Re: [RFC v2 2/5] Define new syscalls readv2,preadv2,writev2,pwritev2

From: Darrick J. Wong
Date: Thu Sep 18 2014 - 14:49:40 EST


On Wed, Sep 17, 2014 at 10:20:47PM +0000, Milosz Tanski wrote:
> New syscalls with an extra flag argument.
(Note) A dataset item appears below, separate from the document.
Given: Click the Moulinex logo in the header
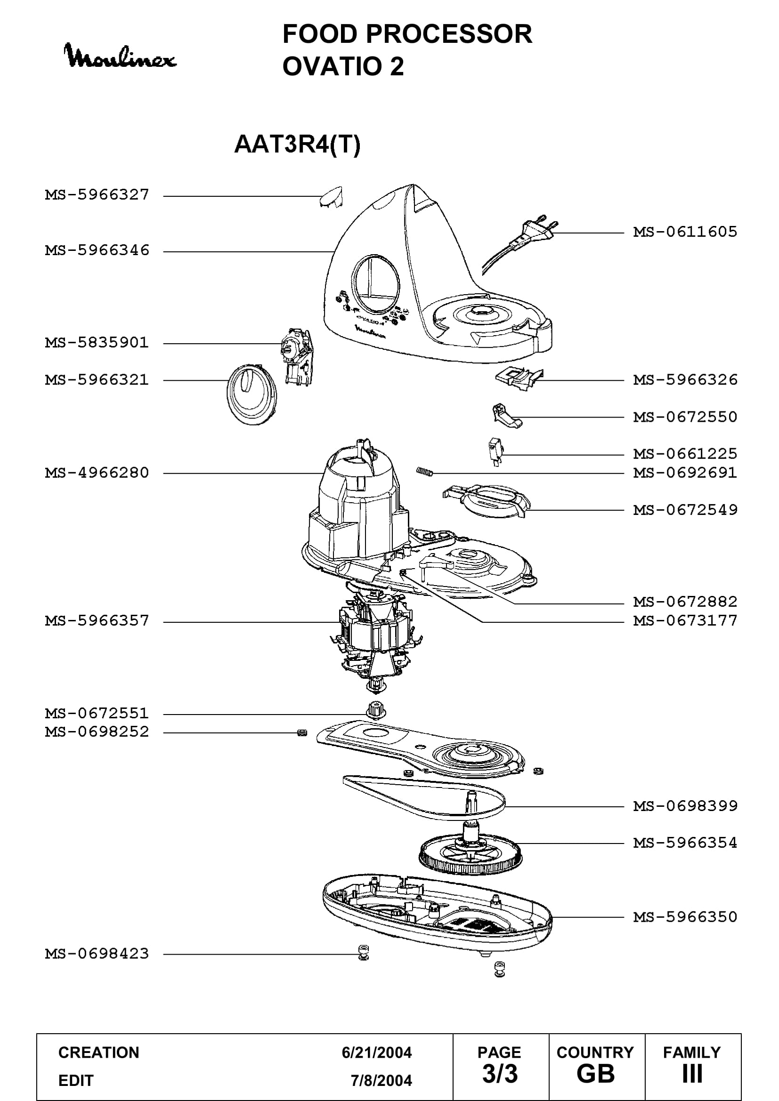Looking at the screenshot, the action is (x=121, y=56).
For now all flags except for 0 are
> not supported.
>
> Signed-off-by: Milosz Tanski <milosz@xxxxxxxxx>
> ---
> fs/read_write.c | 80 +++++++++++++++++++++++++++++++++------
> include/linux/syscalls.h | 12 ++++++
> include/uapi/asm-generic/unistd.h | 10 ++++-
> mm/filemap.c | 2 +-
> 4 files changed, 90 insertions(+), 14 deletions(-)
>
> diff --git a/fs/read_write.c b/fs/read_write.c
> index 9f6d13d..3db2e87 100644
> --- a/fs/read_write.c
> +++ b/fs/read_write.c
> @@ -864,6 +864,8 @@ ssize_t vfs_readv(struct file *file, const struct iovec __user *vec,
> return -EBADF;
> if (!(file->f_mode & FMODE_CAN_READ))
> return -EINVAL;
> + if (flags & ~0)
> + return -EINVAL;
>
> return do_readv_writev(READ, file, vec, vlen, pos, flags);
> }
> @@ -877,21 +879,23 @@ ssize_t vfs_writev(struct file *file, const struct iovec __user *vec,
> return -EBADF;
> if (!(file->f_mode & FMODE_CAN_WRITE))
> return -EINVAL;
> + if (flags & ~0)
> + return -EINVAL;
>
> return do_readv_writev(WRITE, file, vec, vlen, pos, flags);
> }
>
> EXPORT_SYMBOL(vfs_writev);
>
> -SYSCALL_DEFINE3(readv, unsigned long, fd, const struct iovec __user *, vec,
> - unsigned long, vlen)
> +static ssize_t do_readv(unsigned long fd, const struct iovec __user *vec,
> + unsigned long vlen, int flags)
> {
> struct fd f = fdget_pos(fd);
> ssize_t ret = -EBADF;
>
> if (f.file) {
> loff_t pos = file_pos_read(f.file);
> - ret = vfs_readv(f.file, vec, vlen, &pos, 0);
> + ret = vfs_readv(f.file, vec, vlen, &pos, flags);
> if (ret >= 0)
> file_pos_write(f.file, pos);
> fdput_pos(f);
> @@ -903,15 +907,15 @@ SYSCALL_DEFINE3(readv, unsigned long, fd, const struct iovec __user *, vec,
> return ret;
> }
>
> -SYSCALL_DEFINE3(writev, unsigned long, fd, const struct iovec __user *, vec,
> - unsigned long, vlen)
> +static ssize_t do_writev(unsigned long fd, const struct iovec __user *vec,
> + unsigned long vlen, int flags)
> {
> struct fd f = fdget_pos(fd);
> ssize_t ret = -EBADF;
>
> if (f.file) {
> loff_t pos = file_pos_read(f.file);
> - ret = vfs_writev(f.file, vec, vlen, &pos, 0);
> + ret = vfs_writev(f.file, vec, vlen, &pos, flags);
> if (ret >= 0)
> file_pos_write(f.file, pos);
> fdput_pos(f);
> @@ -929,8 +933,9 @@ static inline loff_t pos_from_hilo(unsigned long high, unsigned long low)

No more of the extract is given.